A video art triptych about disappearance of arctic sea-ice

My PhD thesis (which was taking me from Svalbard to Greenland when borders closed, marooning me here, midway) proposes not these split-screens (which conventionally signify simultaneity) but multiple screens to bring together the vast spatiotemporal dimensions of climate change.  The downside of such multiscreens are that they generally require a gallery space.  (As I write I have just learnt that my video triptych anthropoScene IV : Adrift (∆Asea-ice), adjourned in March, will reopen at Galleri Svalbard from Monday, 18 May 2020‚ welcome news indeed!)  Domestic screens facilitate split-screen presentation much more readily, though at the cost of an audience physically inhabiting multiscreen’s created worlds.

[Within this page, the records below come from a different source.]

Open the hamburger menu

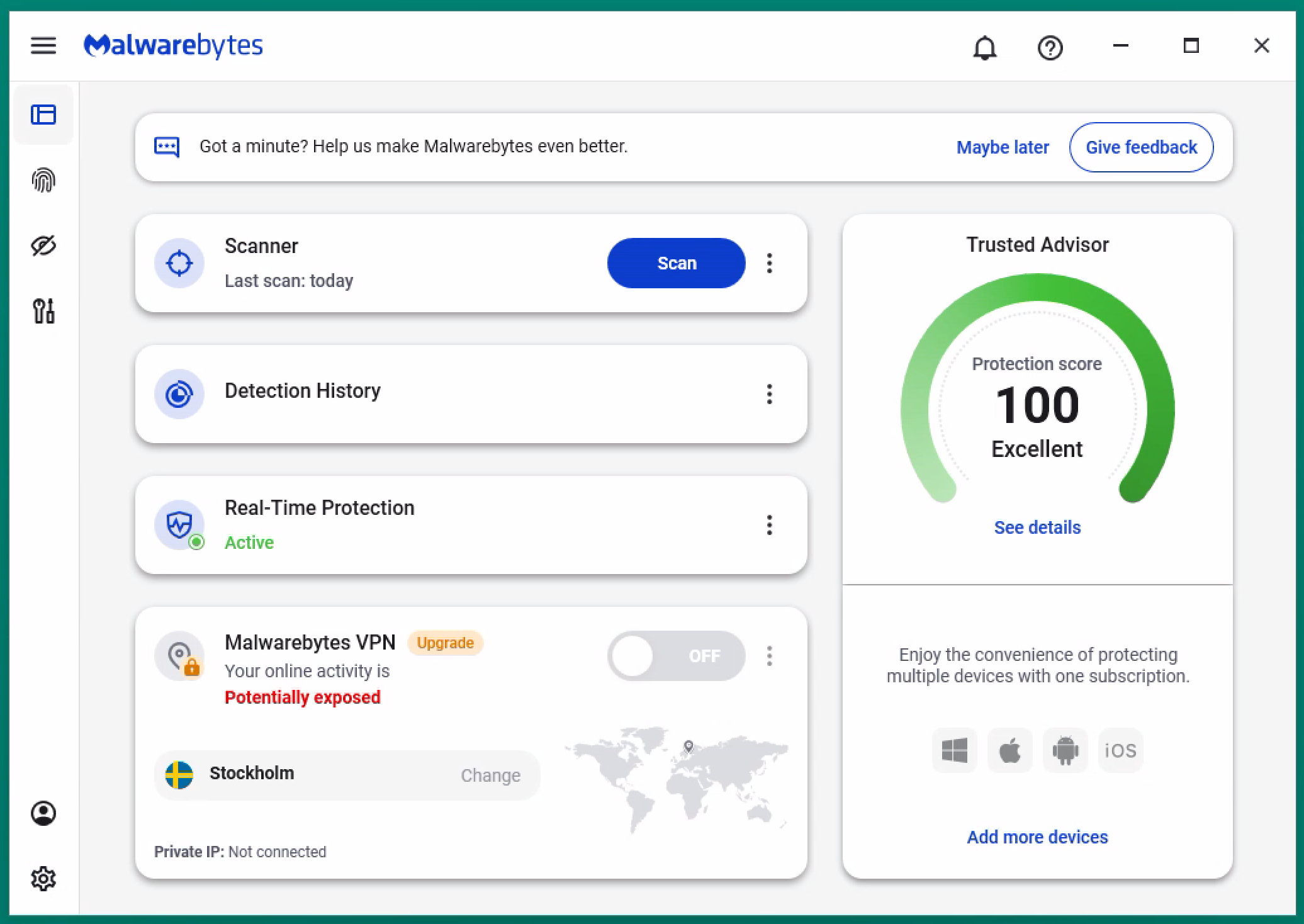(x=43, y=45)
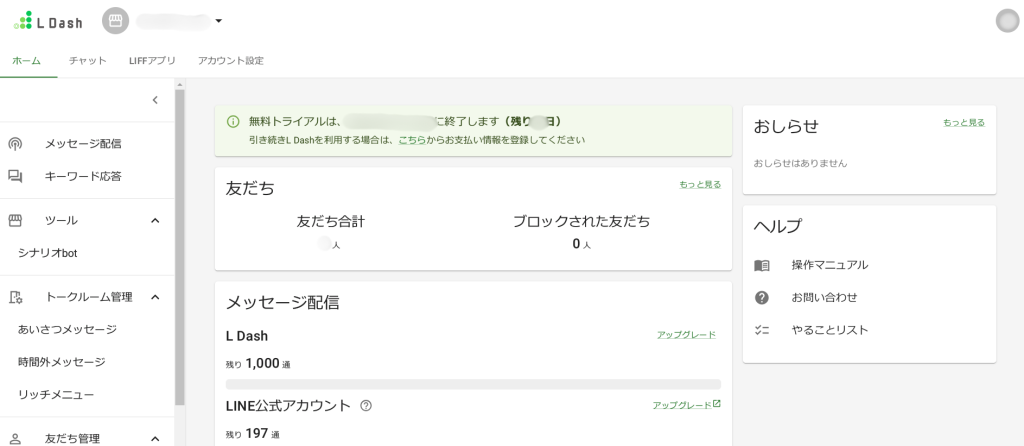This screenshot has width=1024, height=446.
Task: Switch to the チャット tab
Action: pyautogui.click(x=88, y=61)
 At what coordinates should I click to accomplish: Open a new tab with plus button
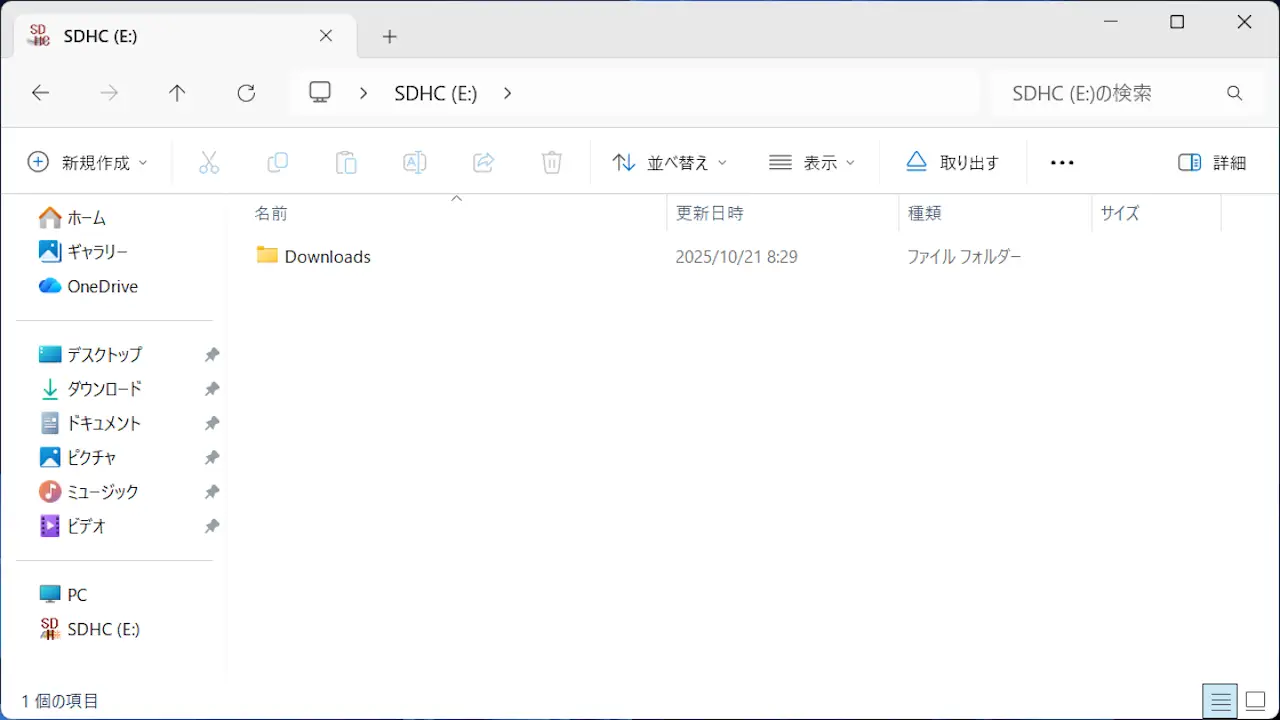coord(390,36)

The very first “split screen” cinema from 1898 involved masking off parts of the image, either in-camera, or on-set.  The two earliest such works that I could find are George Albert Smith’s Santa Claus and Georges Méliès’ The Four Troublesome Heads:

 

So, I confess: Id, Ego & Superego do social distancing is Méliès 101.  His work can be seen as a progenitor of optical printing — which led to the digital compositing that’s recently become both ubiquitous and seamless in contemporary cinema.  I think if I could be marooned in the lighthouse with only one other person my choice would be Georges Méliès.

We could get up to all sorts of creative mischief — especially with my digital camera and those four bothersome heads of his.